- Opening Delimiter -

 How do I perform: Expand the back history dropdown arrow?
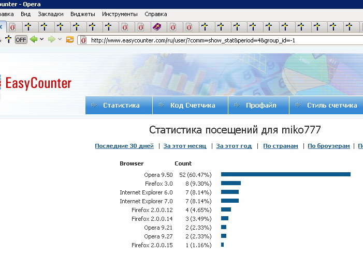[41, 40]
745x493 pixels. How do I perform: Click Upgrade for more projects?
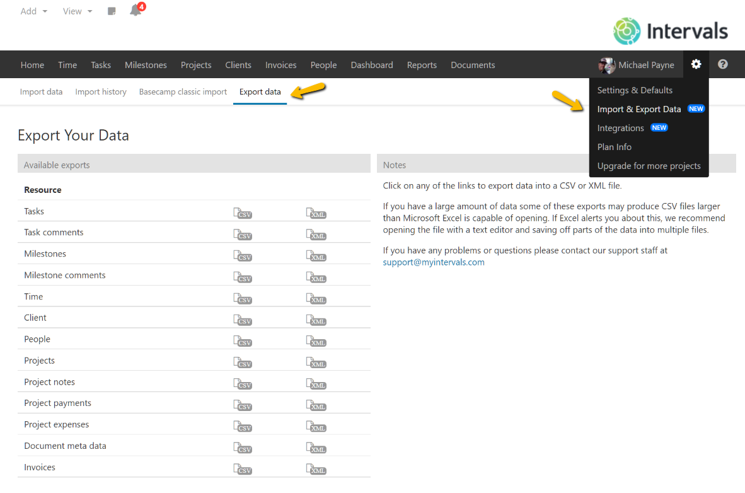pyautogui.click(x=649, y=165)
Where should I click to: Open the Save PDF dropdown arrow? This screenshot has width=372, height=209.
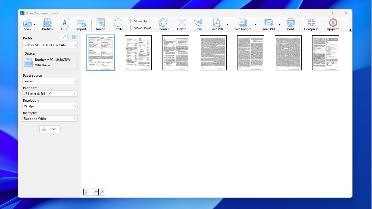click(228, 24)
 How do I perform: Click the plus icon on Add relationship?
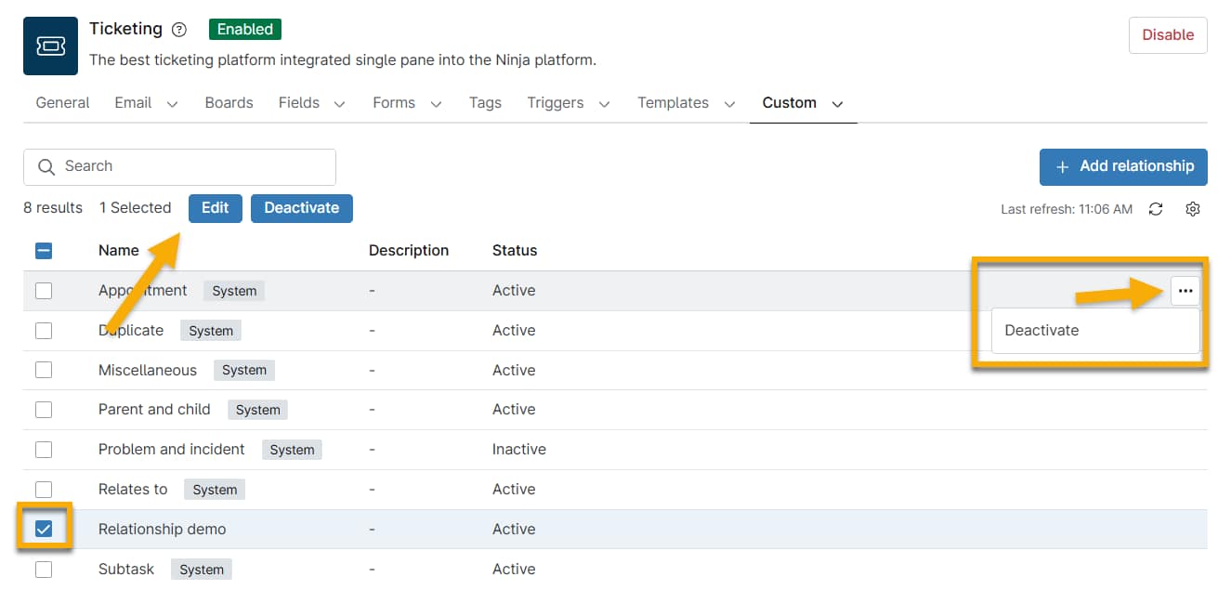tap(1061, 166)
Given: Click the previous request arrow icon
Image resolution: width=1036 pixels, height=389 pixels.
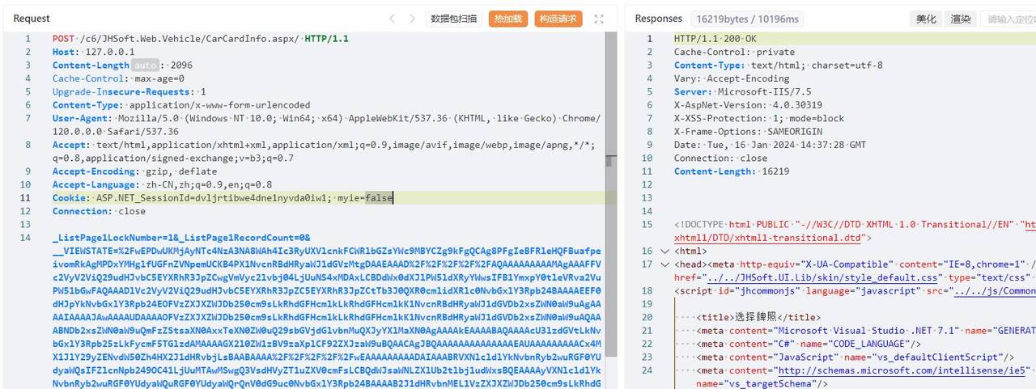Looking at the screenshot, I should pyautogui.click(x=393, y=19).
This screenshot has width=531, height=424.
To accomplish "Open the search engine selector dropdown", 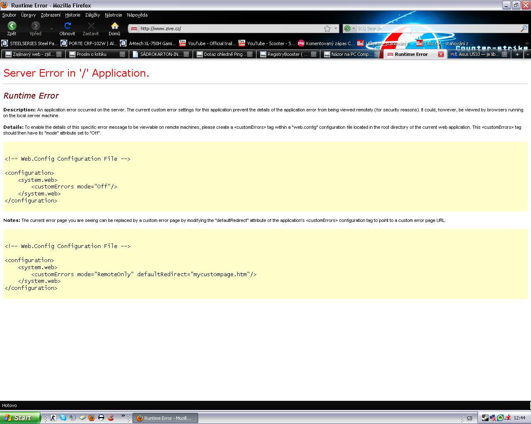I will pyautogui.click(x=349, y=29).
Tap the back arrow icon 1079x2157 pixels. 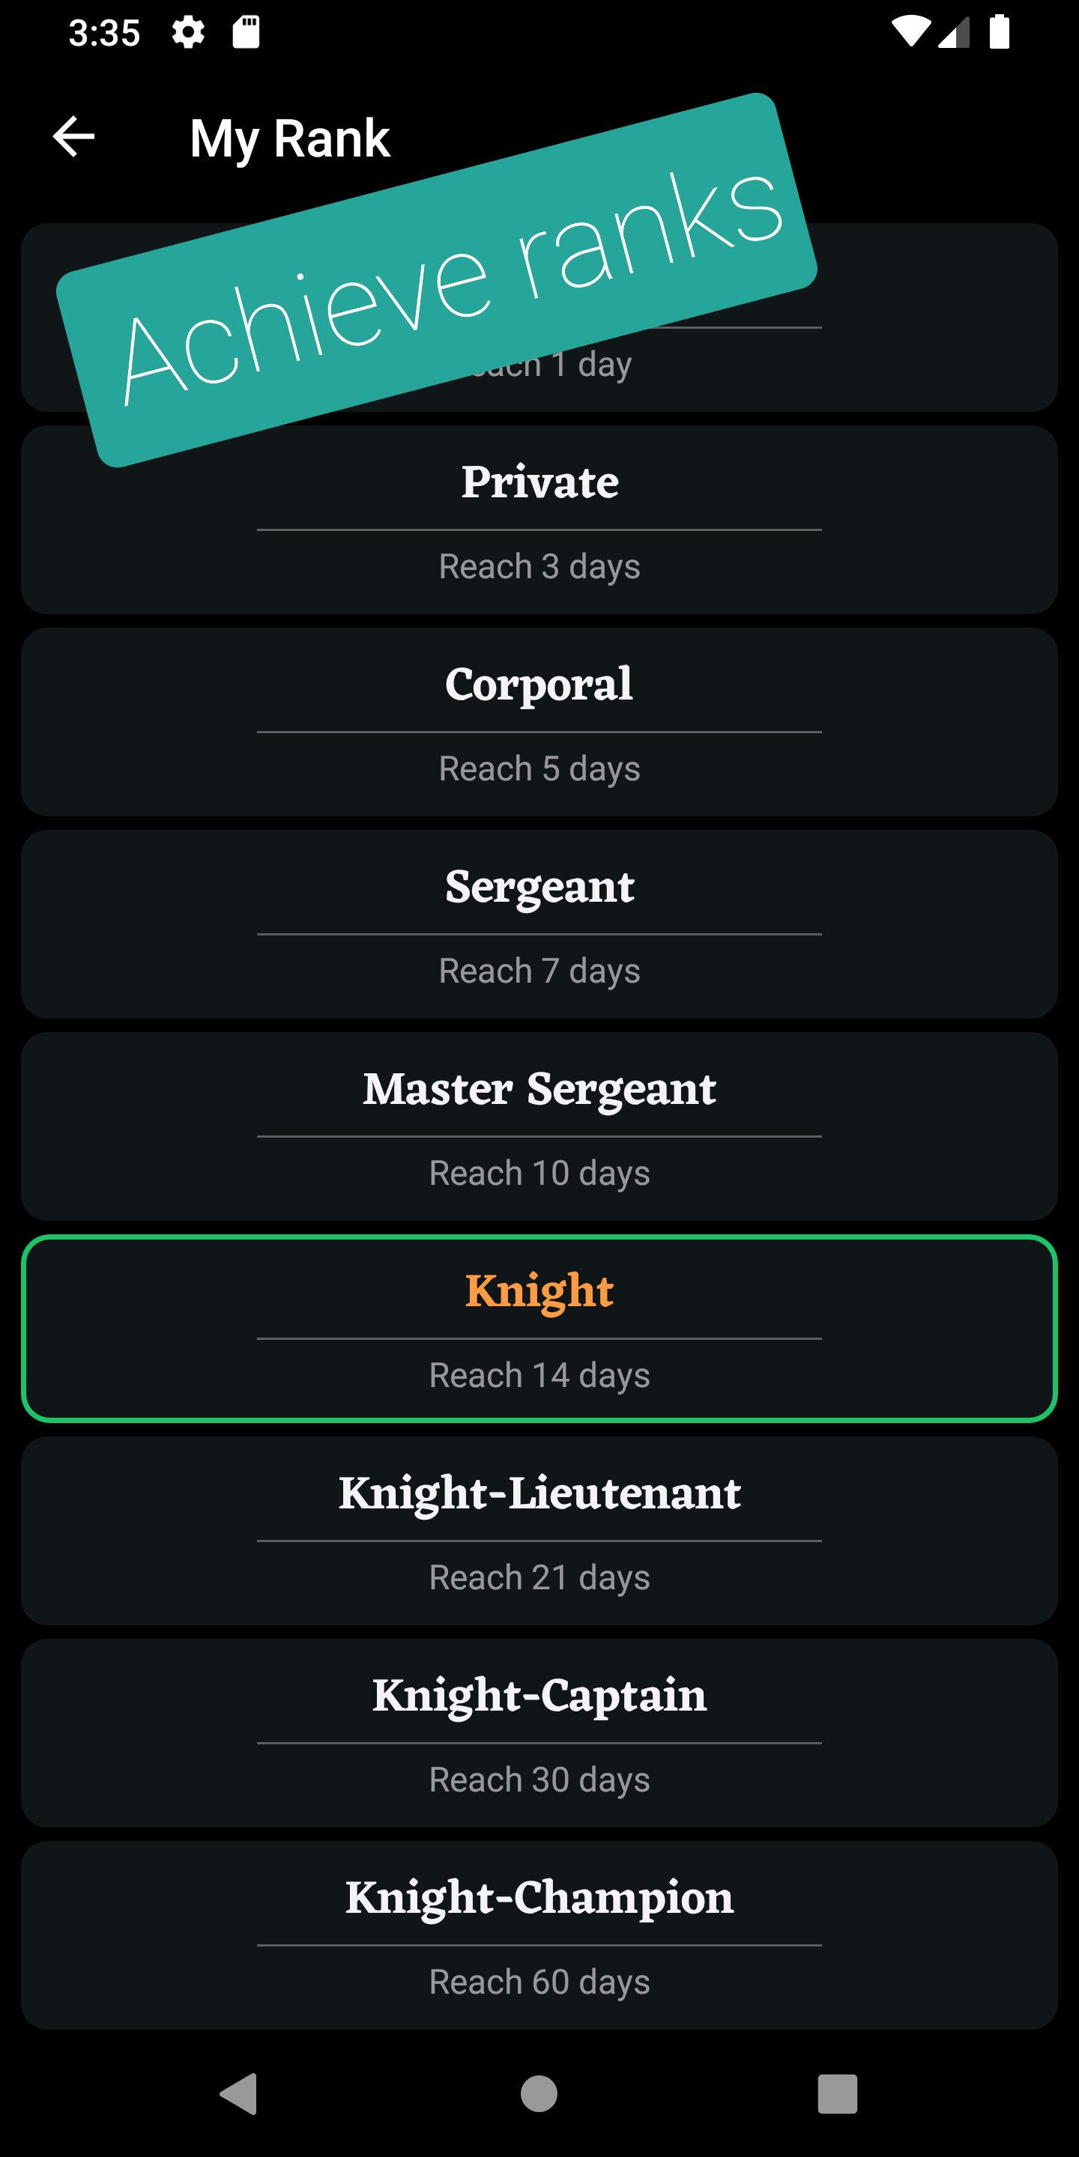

- Closing Delimiter -
- Opening Delimiter -

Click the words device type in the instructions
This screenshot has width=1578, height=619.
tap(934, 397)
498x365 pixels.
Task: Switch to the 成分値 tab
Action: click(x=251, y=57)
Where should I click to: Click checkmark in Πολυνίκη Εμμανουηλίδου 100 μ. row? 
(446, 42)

- Closing Delimiter -

WORK INSTRUCTIONS: Exact copy, no pictures. Write out the lines in the entries above, starting with the line with "Given: Click the previous request arrow icon" and going on through the line with "This screenshot has width=531, height=424.", keeping both.

COMPLETED EXERCISE:
Given: Click the previous request arrow icon
Image resolution: width=1036 pixels, height=389 pixels.
Looking at the screenshot, I should pyautogui.click(x=393, y=19).
This screenshot has width=531, height=424.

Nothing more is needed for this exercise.